### Extracted records:
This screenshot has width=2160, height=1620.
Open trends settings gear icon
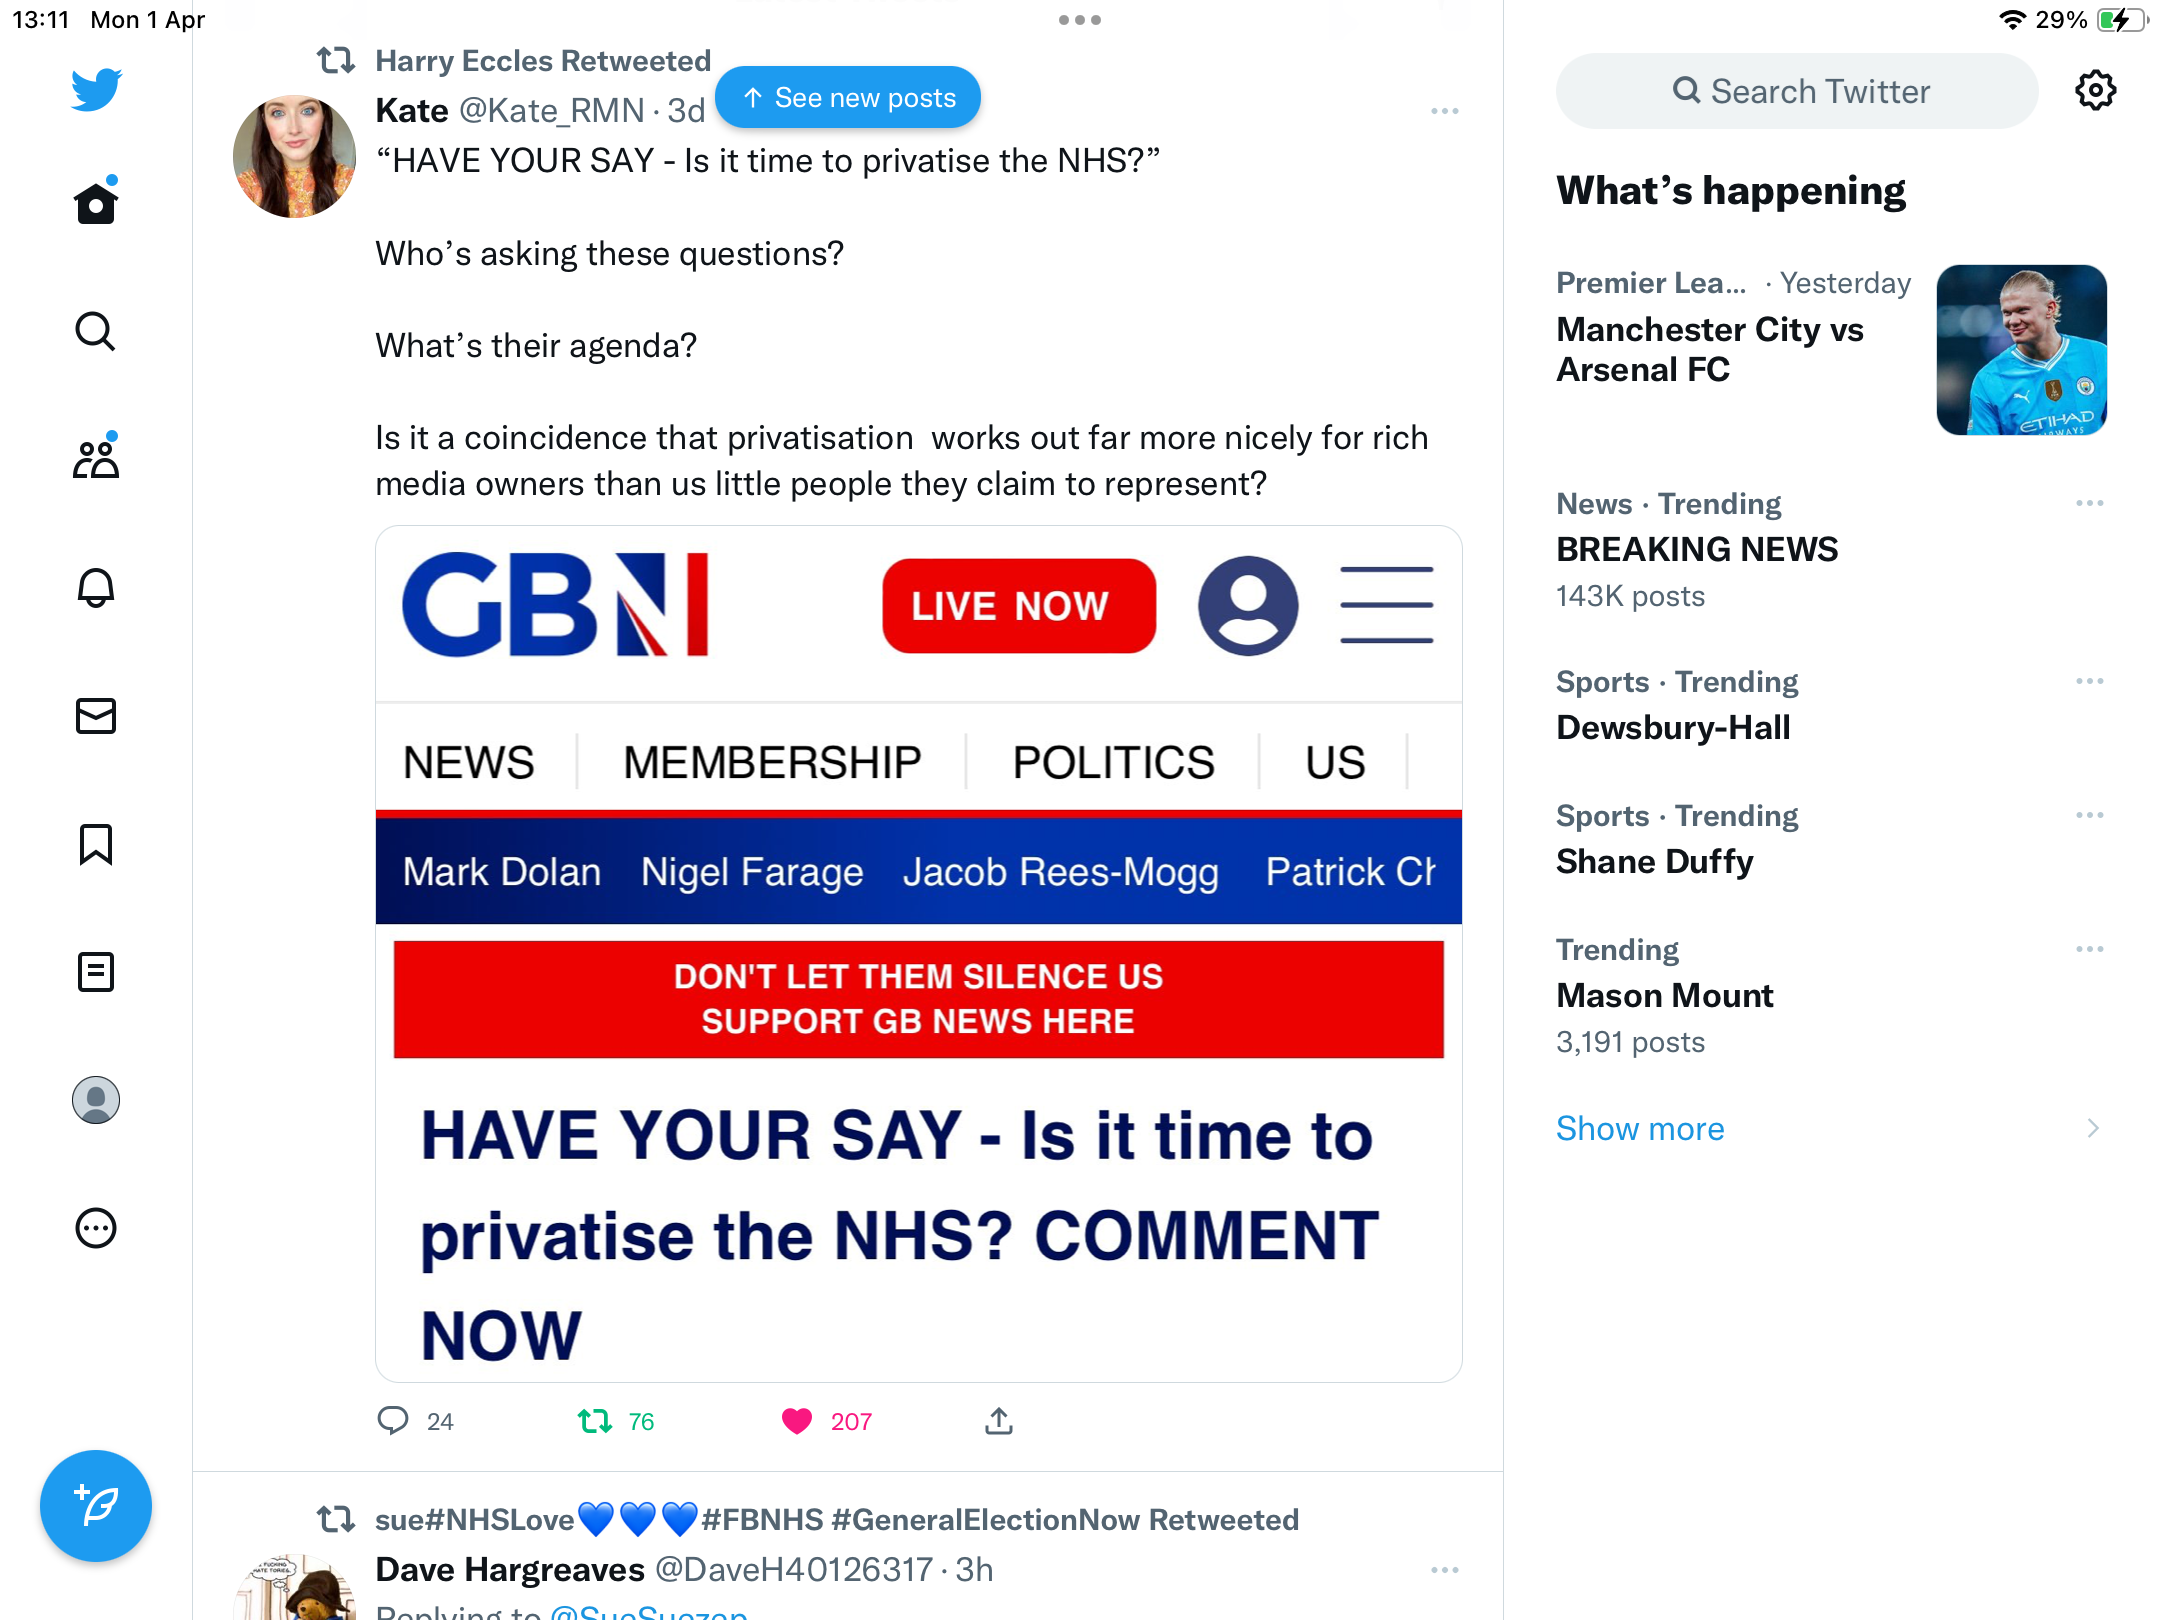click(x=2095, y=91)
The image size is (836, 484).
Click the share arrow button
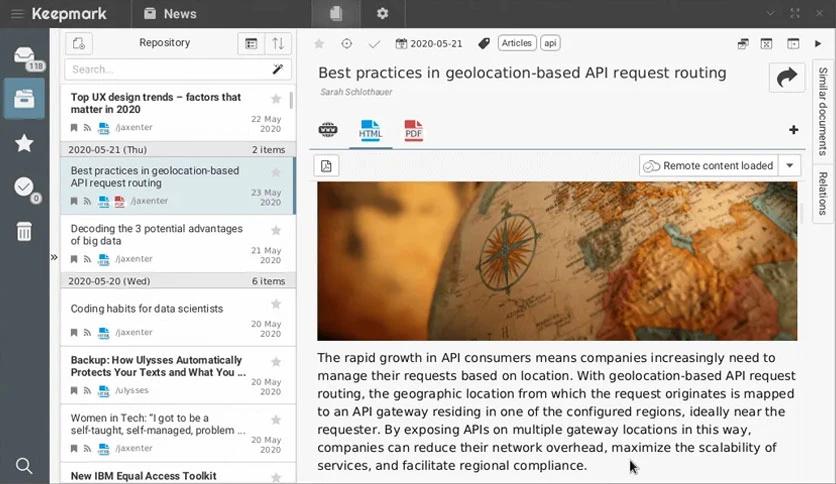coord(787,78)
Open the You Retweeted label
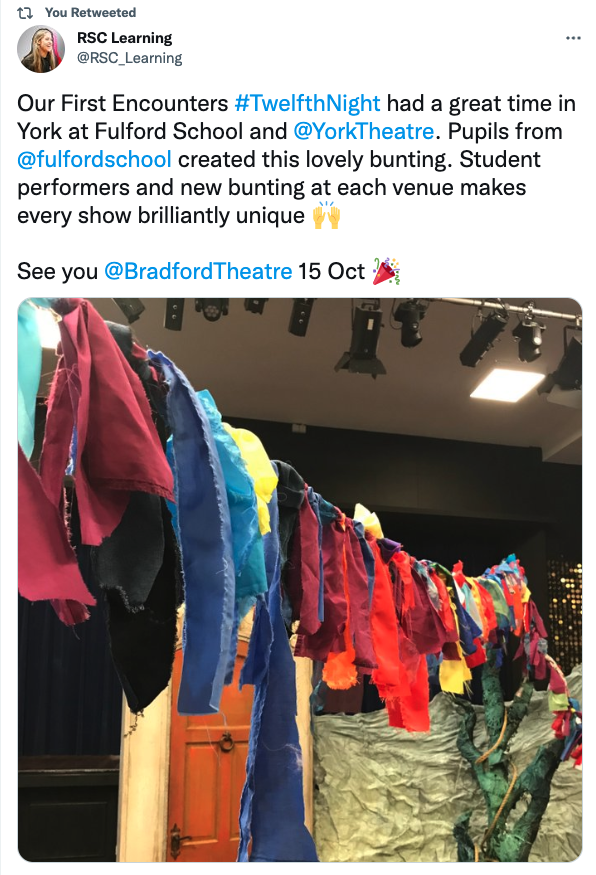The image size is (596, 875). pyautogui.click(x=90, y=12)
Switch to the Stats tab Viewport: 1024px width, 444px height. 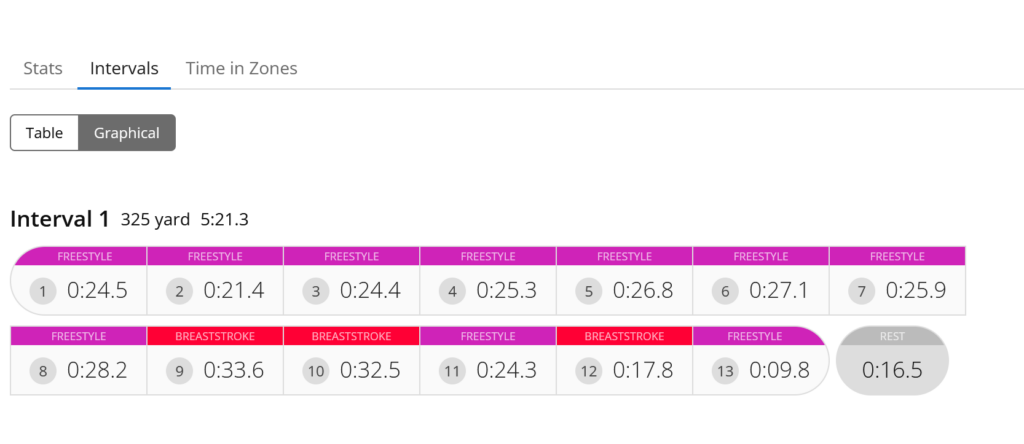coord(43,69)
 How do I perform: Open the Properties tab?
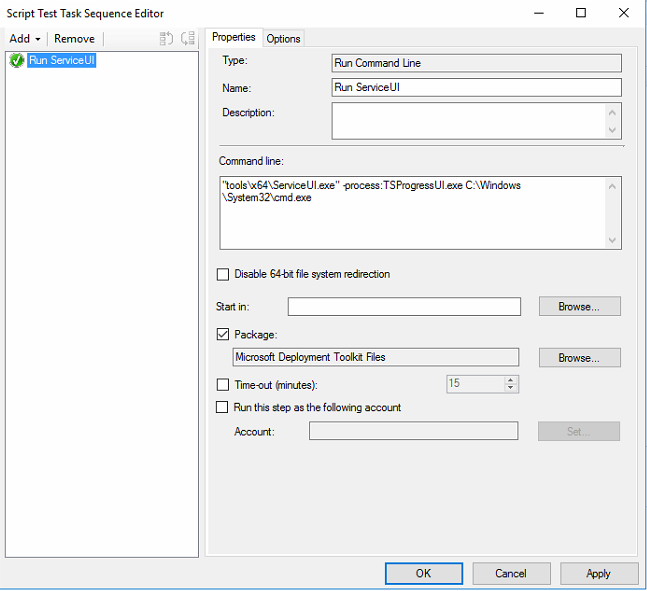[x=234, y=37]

### What is needed:
Express everything in the listing, from its first line down through the line containing "The image size is (596, 875).", as a JSON list of strings with one string per line. Omit blank lines and the pictures.

### Written reply:
[
  "This screenshot has width=2160, height=1620.",
  "Open trends settings gear icon",
  "click(x=2095, y=91)",
  "The image size is (836, 484).",
  "Click the share arrow button",
  "coord(787,78)",
  "Open the You Retweeted label",
  "The image size is (596, 875). pyautogui.click(x=90, y=12)"
]